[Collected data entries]

= = = =

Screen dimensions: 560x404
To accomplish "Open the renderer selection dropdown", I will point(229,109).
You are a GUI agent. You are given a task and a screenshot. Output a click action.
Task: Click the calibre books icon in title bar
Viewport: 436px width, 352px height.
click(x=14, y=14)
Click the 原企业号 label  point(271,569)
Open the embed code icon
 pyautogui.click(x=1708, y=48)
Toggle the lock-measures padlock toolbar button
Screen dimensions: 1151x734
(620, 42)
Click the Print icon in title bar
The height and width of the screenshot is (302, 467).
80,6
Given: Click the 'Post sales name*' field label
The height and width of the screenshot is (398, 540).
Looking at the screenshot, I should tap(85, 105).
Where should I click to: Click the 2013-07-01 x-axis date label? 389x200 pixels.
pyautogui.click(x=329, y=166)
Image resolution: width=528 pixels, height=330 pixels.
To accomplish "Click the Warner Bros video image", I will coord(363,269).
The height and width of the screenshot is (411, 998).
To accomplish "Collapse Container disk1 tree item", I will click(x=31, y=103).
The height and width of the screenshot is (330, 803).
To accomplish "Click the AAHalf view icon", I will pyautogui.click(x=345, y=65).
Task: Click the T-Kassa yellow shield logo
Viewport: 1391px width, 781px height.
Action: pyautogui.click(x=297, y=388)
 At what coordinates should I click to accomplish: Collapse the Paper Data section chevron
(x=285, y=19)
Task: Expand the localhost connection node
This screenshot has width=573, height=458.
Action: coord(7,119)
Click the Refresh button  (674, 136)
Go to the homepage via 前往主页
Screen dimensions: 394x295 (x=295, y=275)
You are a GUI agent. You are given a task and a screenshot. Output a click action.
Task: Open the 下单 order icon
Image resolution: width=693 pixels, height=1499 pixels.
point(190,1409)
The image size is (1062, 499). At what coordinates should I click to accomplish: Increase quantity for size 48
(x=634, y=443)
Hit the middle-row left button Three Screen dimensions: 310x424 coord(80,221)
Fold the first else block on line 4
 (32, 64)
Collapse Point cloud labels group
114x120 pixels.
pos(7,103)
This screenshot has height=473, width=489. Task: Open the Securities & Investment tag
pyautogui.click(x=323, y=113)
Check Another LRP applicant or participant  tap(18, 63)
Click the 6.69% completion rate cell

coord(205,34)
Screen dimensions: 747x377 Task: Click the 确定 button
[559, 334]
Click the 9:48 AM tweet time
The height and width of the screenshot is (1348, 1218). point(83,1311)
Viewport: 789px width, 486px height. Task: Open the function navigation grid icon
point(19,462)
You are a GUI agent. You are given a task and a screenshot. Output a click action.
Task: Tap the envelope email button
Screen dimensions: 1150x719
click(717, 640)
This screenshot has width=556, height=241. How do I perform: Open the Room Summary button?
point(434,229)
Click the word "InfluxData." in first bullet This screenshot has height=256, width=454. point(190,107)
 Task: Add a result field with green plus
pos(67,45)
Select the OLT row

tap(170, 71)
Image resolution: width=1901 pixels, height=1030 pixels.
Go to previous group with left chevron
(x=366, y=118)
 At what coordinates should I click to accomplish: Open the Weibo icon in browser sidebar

= = = =

All the records above need to be transcribed exactly and in full.

*Reply to the task:*
Screen dimensions: 560x404
To accomplish "Open the renderer selection dropdown", I will point(229,109).
You are a GUI agent. You are given a task and a screenshot. Output a click action.
Task: Click the calibre books icon in title bar
Viewport: 436px width, 352px height.
click(x=14, y=14)
Click the 原企业号 label  point(271,569)
Open the embed code icon
 pyautogui.click(x=1708, y=48)
Toggle the lock-measures padlock toolbar button
Screen dimensions: 1151x734
(620, 42)
Click the Print icon in title bar
The height and width of the screenshot is (302, 467).
80,6
Given: Click the 'Post sales name*' field label
The height and width of the screenshot is (398, 540).
Looking at the screenshot, I should tap(85, 105).
Where should I click to: Click the 2013-07-01 x-axis date label? 389x200 pixels.
pyautogui.click(x=329, y=166)
Image resolution: width=528 pixels, height=330 pixels.
To accomplish "Click the Warner Bros video image", I will coord(363,269).
The height and width of the screenshot is (411, 998).
To accomplish "Collapse Container disk1 tree item", I will click(x=31, y=103).
The height and width of the screenshot is (330, 803).
To accomplish "Click the AAHalf view icon", I will pyautogui.click(x=345, y=65).
Task: Click the T-Kassa yellow shield logo
Viewport: 1391px width, 781px height.
Action: pyautogui.click(x=297, y=388)
 At what coordinates should I click to accomplish: Collapse the Paper Data section chevron
(x=285, y=19)
Task: Expand the localhost connection node
This screenshot has width=573, height=458.
Action: coord(7,119)
Click the Refresh button  (674, 136)
Go to the homepage via 前往主页
Screen dimensions: 394x295 (x=295, y=275)
You are a GUI agent. You are given a task and a screenshot. Output a click action.
Task: Open the 下单 order icon
Image resolution: width=693 pixels, height=1499 pixels.
point(190,1409)
The image size is (1062, 499). At what coordinates should I click to accomplish: Increase quantity for size 48
(x=634, y=443)
Hit the middle-row left button Three Screen dimensions: 310x424 coord(80,221)
Fold the first else block on line 4
 (32, 64)
Collapse Point cloud labels group
114x120 pixels.
pos(7,103)
This screenshot has height=473, width=489. Task: Open the Securities & Investment tag
pyautogui.click(x=323, y=113)
Check Another LRP applicant or participant  tap(18, 63)
Click the 6.69% completion rate cell

coord(205,34)
Screen dimensions: 747x377 Task: Click the 确定 button
[559, 334]
Click the 9:48 AM tweet time
The height and width of the screenshot is (1348, 1218). point(83,1311)
Viewport: 789px width, 486px height. Task: Open the function navigation grid icon
point(19,462)
You are a GUI agent. You are given a task and a screenshot. Output a click action.
Task: Tap the envelope email button
Screen dimensions: 1150x719
click(717, 640)
This screenshot has width=556, height=241. How do I perform: Open the Room Summary button?
point(434,229)
Click the word "InfluxData." in first bullet This screenshot has height=256, width=454. point(190,107)
 Task: Add a result field with green plus
pos(67,45)
Select the OLT row

tap(170, 71)
Image resolution: width=1901 pixels, height=1030 pixels.
Go to previous group with left chevron
(x=366, y=118)
 At what coordinates should I click to accomplish: Open the Weibo icon in browser sidebar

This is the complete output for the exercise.